Ils veulent quitter l'Algérie à tout prix
Nous sommes à Annaba, la quatrième ville d'Algérie, non loin de la frontière tunisienne. Chaque nuit, des embarcations partent des plages périphériques de la ville ou de celles du parc naturel de El Kal, moins surveillées, à quelques kilomètres de l'agglomération. Leur direction, la Sardaigne. Le 2 novembre dernier, les gardes-côtes algériens interpellaient une de ces barques de fortune de 3 à 4 mètres de long. À son bord, une femme et son bébé. En quelques années, l'ancienne Bône, ville du mausolée de saint Augustin, est devenue l'une des plaques tournantes de l'émigration clandestine dans le pays. Les clandestins qui cherchent à rejoindre l'Espagne partent souvent de Mostaganem ou d'Oran mais la route la plus courte reste celle d'Annaba. L'Italie n'est qu'à 165 milles nautiques. Le centre de la ville est partout marqué par ce désir du départ. Des graffitis, souvent effacés par les autorités, traduisent le mal-être de cette population jeune. « Vive Rome, Vive la Sardaigne », peut-on lire sur les murs.
Walid, vingt-quatre ans, est justement de l'un des ses candidats au départ, un harraga, celui qui « brûle » les frontières. Il vit dans le quartier de Seybouse, dans le centre-ville. À quelques mètres de là, la préfecture de la ville. L'entretien se déroule chez une connaissance commune. Un candidat au départ risque 5 ans d'emprisonnement selon une nouvelle loi votée cette année. Le sujet reste tabou. Formé à la mécanique, le jeune homme ne trouve pas de travail comme près de deux tiers des Algériens âgés de 18 à 25 ans. « Ce n'est plus possible pour moi. Je ne peux pas rester ici. Pour trouver du travail il faut avoir des connaissances, des réseaux. Tout est bloqué. Il faut connaître quelqu'un proche du pouvoir local pour espérer avoir un emploi. »
Pêcheurs escrocs
Son père n'est pas introduit dans ces réseaux. Sa mère reste au foyer et ses deux sœurs ne trouvent pas non plus de travail. « Cela fait presque quatre ans que je cherche », explique le jeune homme dans un français approximatif, aidé par son ami. « Mes journées se résument souvent à me promener dans la ville, prendre un café sur le boulevard de la Révolution [l'artère principale de la ville, ndlr]. Je ne peux pas rester chez moi. On est entassé à cinq dans un deux pièces. » Il a mûri son projet avec des amis. Ils sont six, prêts à partir dès la première occasion. Ils cherchent à acquérir le matériel pour essayer de traverser la Méditerranée sans faire appel à des passeurs.

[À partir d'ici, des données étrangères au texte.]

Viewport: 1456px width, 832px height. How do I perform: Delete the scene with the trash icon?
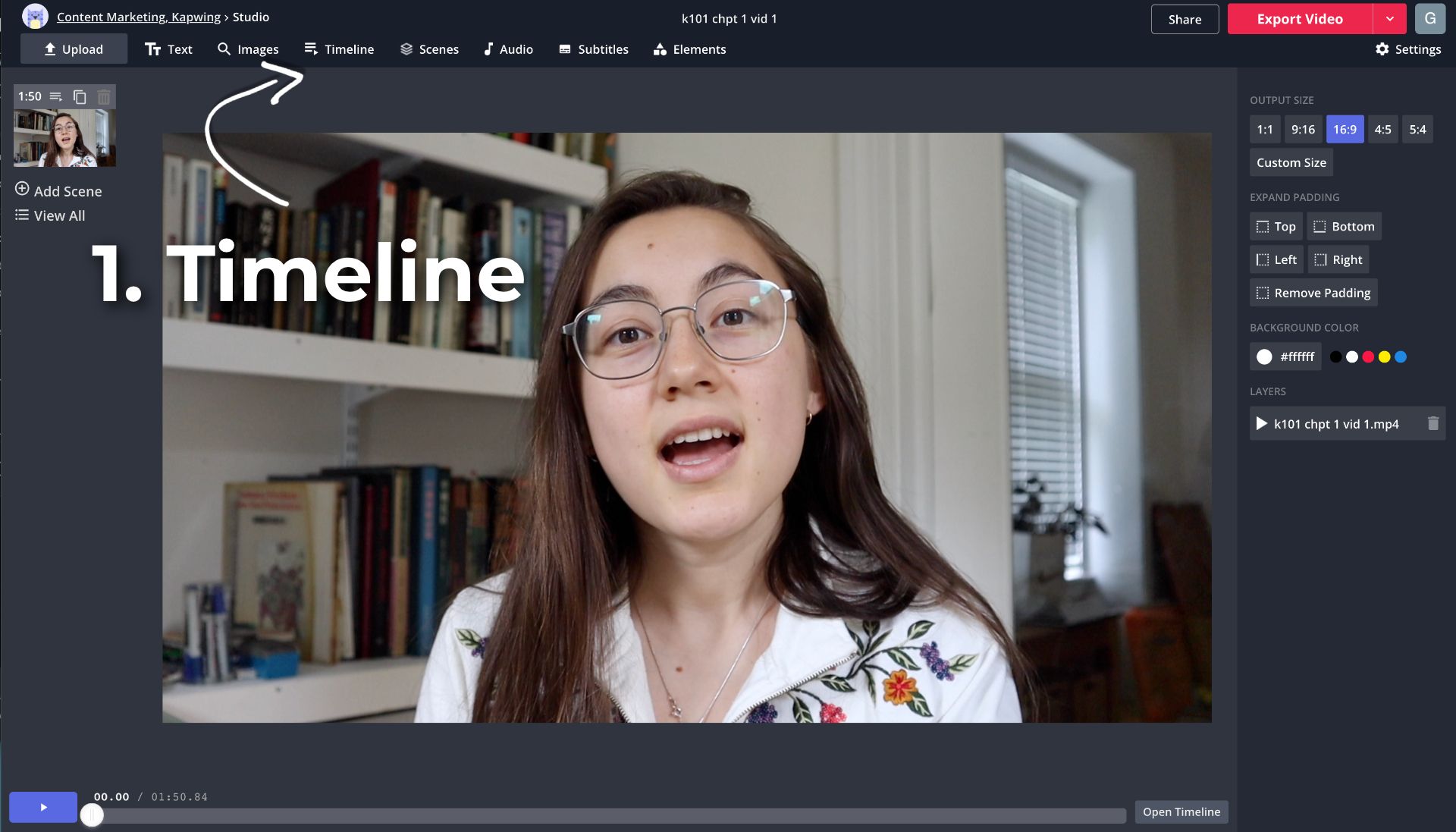104,96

Walid confesse que l'entreprise sera difficile. « Les prix varient entre 100 000 et 300 000 dinars par personne [entre 1 000 et 3 000 euros, ndlr]. Nous n'avons pas les moyens de rassembler cette somme. Au mois d'août dernier, des pêcheurs qui avaient proposé leurs services ont escroqué des passagers de plusieurs milliers d'euros. Les pêcheurs ont demandé une avance de 50 000 dinars et ils ne sont jamais partis. »

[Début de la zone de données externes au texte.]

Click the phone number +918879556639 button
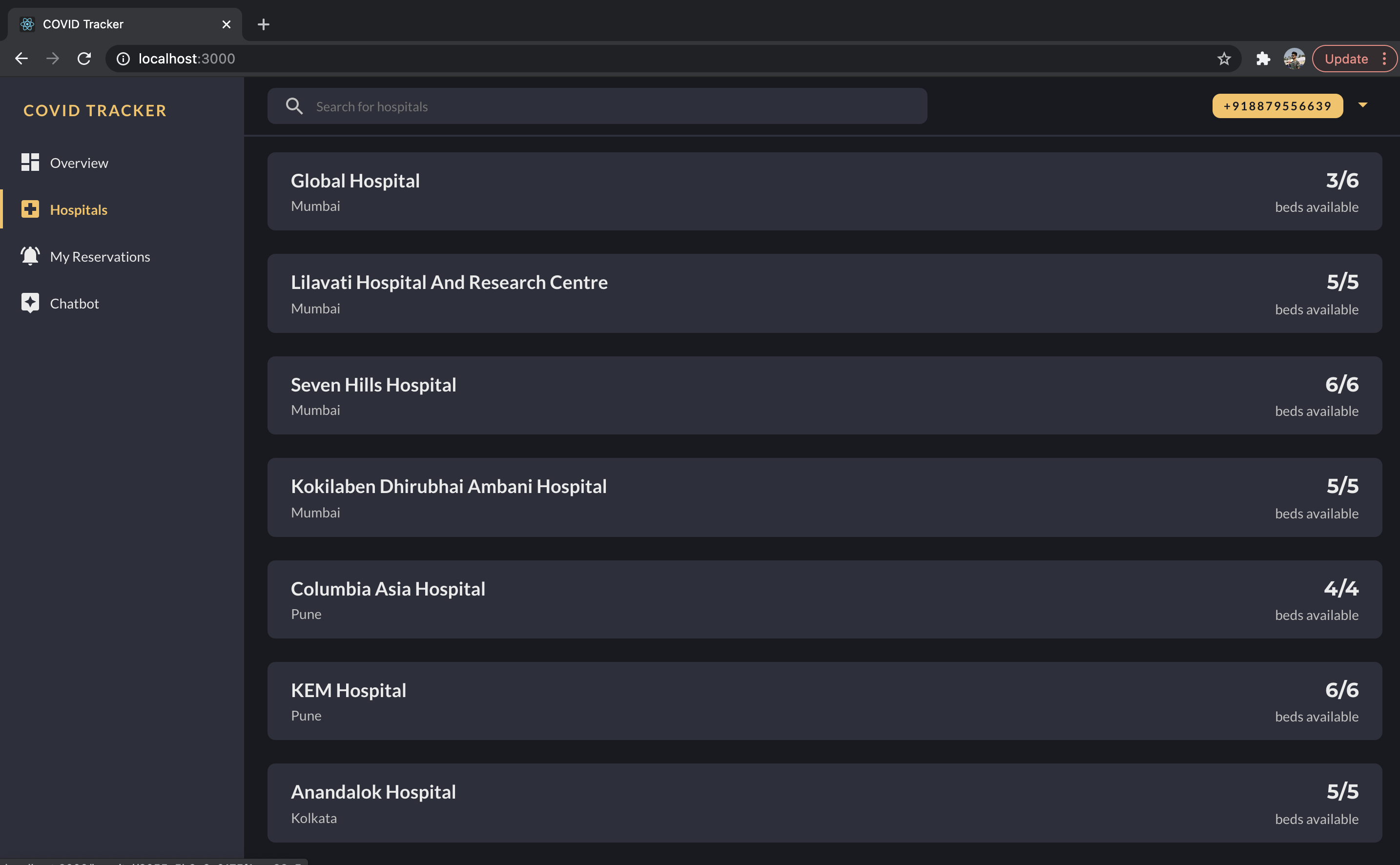The height and width of the screenshot is (865, 1400). coord(1277,106)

La plupart des candidats, cachés dans les rochers du côté du cap Rosa, ont été arrêtés peu de temps après par la gendarmerie. « On va essayer de voler une embarcation, avec son moteur. On apportera nous-mêmes des bidons d'essence. Il nous faut un GPS mais ils sont désormais difficiles à trouver à la vente. » Les jeunes hommes espèrent partir de la plage d'Ain Bagrat, une plage sauvage peu surveillée selon eux, bien qu'elle soit située à quelques kilomètres seulement des camps de vacances de la police et de l'armée et de la villa présidentielle, lieu de villégiature d'Abdelaziz Bouteflika. Isolée de l'agglomération, la plage est un point de départ idéal. Certes, une station d'écoute militaire sur une colline domine le site. Selon Walid, l'armée est plus préoccupée par les terroristes que par les harraga. La forêt a été remplacée par le maquis. Les soldats brûlent régulièrement les collines non cultivées pour en expulser les islamistes.

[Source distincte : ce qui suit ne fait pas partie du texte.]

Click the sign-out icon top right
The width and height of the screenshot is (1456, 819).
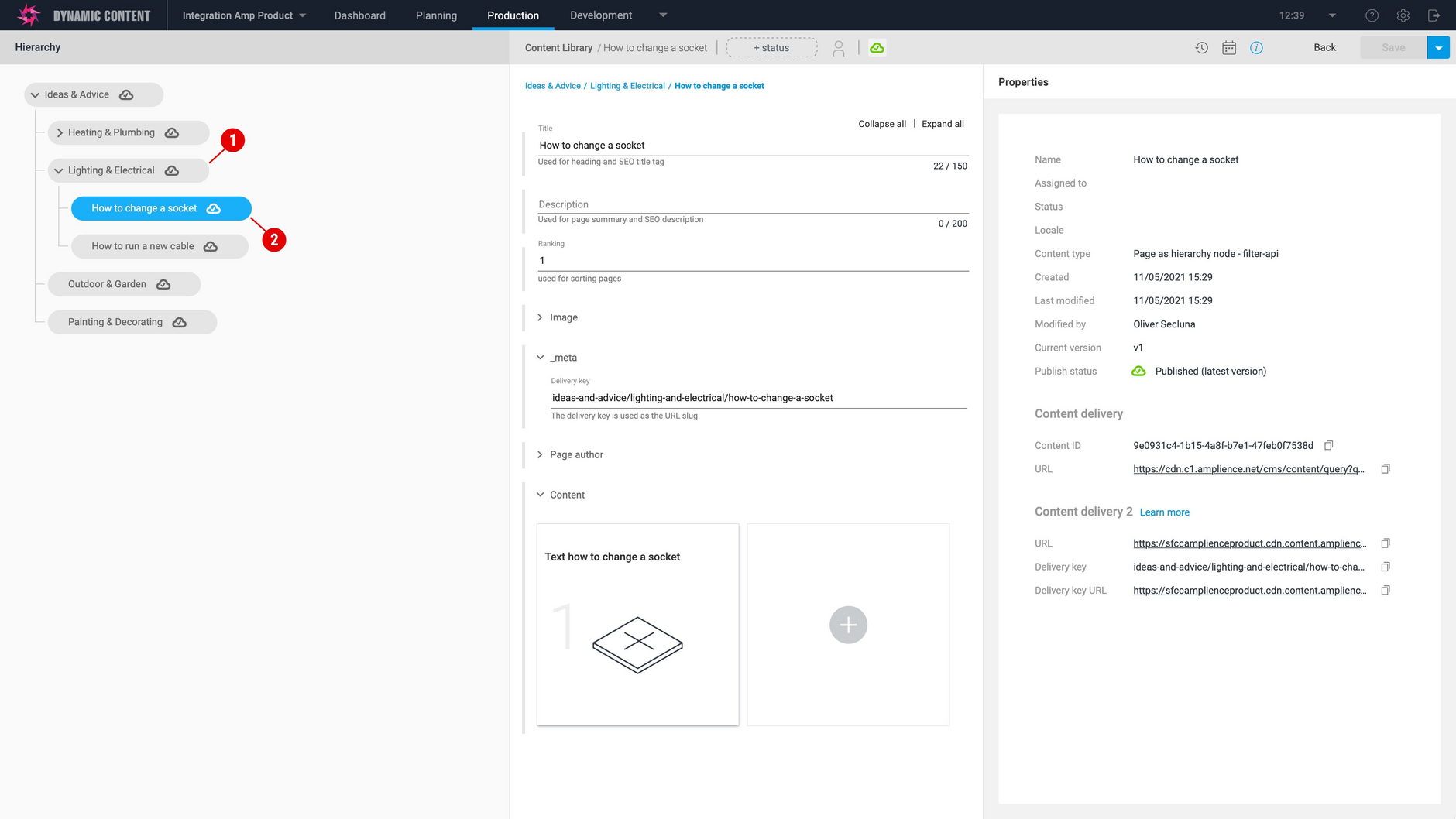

Le mode opératoire choisi par Walid reste original. La plupart du temps, les clandestins payent et commandent une barque de fortune auprès d'ateliers clandestins. Ils versent ensuite de l'argent à un passeur chargé de les conduire sur une plage de Sardaigne.
Walid n'est pas convaincu de la dangerosité de la traversée. « C'est quoi, mon avenir ici ? Le pays est devenu une prison à ciel ouvert. Le seul endroit où on peut se rendre sans visa, c'est la Tunisie. On n'a pas d'autre choix. On possède le seul passeport au monde qui ne sert à rien. Je préfère prendre ce risque que de pourrir sur place », explique le jeune harraga.
Pas d'avenir
Selon lui, la majorité des jeunes de la ville veulent partir, avec ou sans emploi. C'est le cas de Mustapha, taxi clandestin, rencontré lors d'une course. Il a vécu deux ans en France avant d'être expulsé. « Je travaillais illégalement près de Toulouse pour un agriculteur, un maraîcher. J'ai envie de retrouver la France. Ici, il n'y a pas d'avenir. Maintenant, j'hésite. C'est tout de même une folie, cette traversée », concède-t-il.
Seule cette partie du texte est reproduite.